Rideshare Dude said:


> Last surge ride I did was November 19th. Looks like Uber may be following Lyft, who eliminated prime time almost 2 years ago.


Meanwhile there is double or triple the drivers.... why pay more?


----------



## Soldiering (Jan 21, 2019)

If your a REAL OP you can remain afloat an even profitable without surge. I grossed 1450 last week.

Sitting at 800 this week. Gryft is screwing up but Ill get my funds out of them.


----------



## SHalester (Aug 25, 2019)

OR there are fewer pax.
OR there are an abundance of drivers.

Maybe?


----------



## 125928 (Oct 5, 2017)

it’s surging now


----------



## SHalester (Aug 25, 2019)

father of unicorns said:


> it's surging now


er, ah, um: because maybe a bunch more pax then online drivers> huh, maybe for sure.


----------



## FLKeys (Dec 27, 2018)

father of unicorns said:


> it's surging now


Extra Points - :roflmao:


----------



## wallae (Jun 11, 2018)

If people refuse to drive they’ll have to bring it back


----------



## RideShare_Hustler (Jun 18, 2020)

Lol about to go to Texas or Florida...it’s so dead over here.


----------



## FLKeys (Dec 27, 2018)

RideShare_Hustler said:


> Lol about to go to Texas or Florida...it's so dead over here.


Florida is just as dead, tourism is dead, Florida is dead.

I did 2 rides last night from 5:00 PM to 11:00 PM. It sucks.


----------



## RideShare_Hustler (Jun 18, 2020)

FLKeys said:


> Florida is just as dead, tourism is dead, Florida is dead.
> 
> I did 2 rides last night from 5:00 PM to 11:00 PM. It sucks.


Then Texas.


----------



## wallae (Jun 11, 2018)

FLKeys said:


> I did 2 rides last night from 5:00 PM to 11:00 PM. It sucks.
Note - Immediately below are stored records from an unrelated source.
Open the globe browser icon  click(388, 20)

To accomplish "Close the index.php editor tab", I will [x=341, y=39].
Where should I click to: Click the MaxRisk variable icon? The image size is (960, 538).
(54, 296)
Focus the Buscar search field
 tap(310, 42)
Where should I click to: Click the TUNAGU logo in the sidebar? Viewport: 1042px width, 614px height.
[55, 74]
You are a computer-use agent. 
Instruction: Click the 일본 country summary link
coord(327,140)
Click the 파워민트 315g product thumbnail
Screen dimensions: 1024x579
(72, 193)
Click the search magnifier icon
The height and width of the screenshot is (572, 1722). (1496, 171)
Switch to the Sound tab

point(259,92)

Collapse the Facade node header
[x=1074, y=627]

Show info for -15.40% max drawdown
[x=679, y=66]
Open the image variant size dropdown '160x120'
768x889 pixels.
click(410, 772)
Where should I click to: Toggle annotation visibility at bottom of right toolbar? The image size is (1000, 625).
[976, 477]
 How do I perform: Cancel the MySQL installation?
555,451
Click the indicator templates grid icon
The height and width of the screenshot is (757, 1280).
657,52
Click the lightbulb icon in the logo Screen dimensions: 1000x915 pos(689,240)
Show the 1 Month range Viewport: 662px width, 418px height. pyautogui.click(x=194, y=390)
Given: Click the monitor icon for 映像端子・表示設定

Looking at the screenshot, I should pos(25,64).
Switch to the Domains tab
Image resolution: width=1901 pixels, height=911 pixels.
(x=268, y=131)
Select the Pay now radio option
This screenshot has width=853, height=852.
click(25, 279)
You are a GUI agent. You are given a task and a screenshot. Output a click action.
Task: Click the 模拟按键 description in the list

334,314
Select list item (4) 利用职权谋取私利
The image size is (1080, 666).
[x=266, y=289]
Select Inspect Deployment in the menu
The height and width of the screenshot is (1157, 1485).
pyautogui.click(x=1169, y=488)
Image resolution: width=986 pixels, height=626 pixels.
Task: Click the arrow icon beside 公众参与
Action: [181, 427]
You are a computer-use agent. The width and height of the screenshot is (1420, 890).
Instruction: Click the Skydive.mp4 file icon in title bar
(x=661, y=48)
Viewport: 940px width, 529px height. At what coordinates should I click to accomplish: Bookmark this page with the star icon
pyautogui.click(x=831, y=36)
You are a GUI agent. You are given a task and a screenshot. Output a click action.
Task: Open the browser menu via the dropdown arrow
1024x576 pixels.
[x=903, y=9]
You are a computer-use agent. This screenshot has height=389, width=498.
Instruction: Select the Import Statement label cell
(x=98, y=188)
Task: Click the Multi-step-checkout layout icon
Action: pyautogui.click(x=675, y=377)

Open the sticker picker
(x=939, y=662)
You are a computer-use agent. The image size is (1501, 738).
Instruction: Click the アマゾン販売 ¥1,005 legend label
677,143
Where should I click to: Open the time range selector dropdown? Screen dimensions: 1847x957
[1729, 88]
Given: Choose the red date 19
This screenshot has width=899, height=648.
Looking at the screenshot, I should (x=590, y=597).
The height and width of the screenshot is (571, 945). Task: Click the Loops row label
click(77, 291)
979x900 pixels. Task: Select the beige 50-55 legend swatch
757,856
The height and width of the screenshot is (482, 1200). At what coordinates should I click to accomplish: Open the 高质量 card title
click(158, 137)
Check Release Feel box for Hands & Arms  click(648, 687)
But what was the rate they paid you? &#128514;

This is the point I'm always trying to make. The pay rate does not matter when you sit empty.


----------



## Legalizeit0 (Jul 26, 2017)

wallae said:


> If people refuse to drive they'll have to bring it back


I'm trying not to laugh, people refusing to drive it's not going to happen. It's like when someone tries to organize a strike, what a joke, all of the smart drivers just make more money while those on "strike" getting nothing except time away with no money.


----------



## wallae (Jun 11, 2018)

Legalizeit0 said:


> I'm trying not to laugh, people refusing to drive it's not going to happen. It's like when someone tries to organize a strike, what a joke, all of the smart drivers just make more money while those on "strike" getting nothing except time away with no money.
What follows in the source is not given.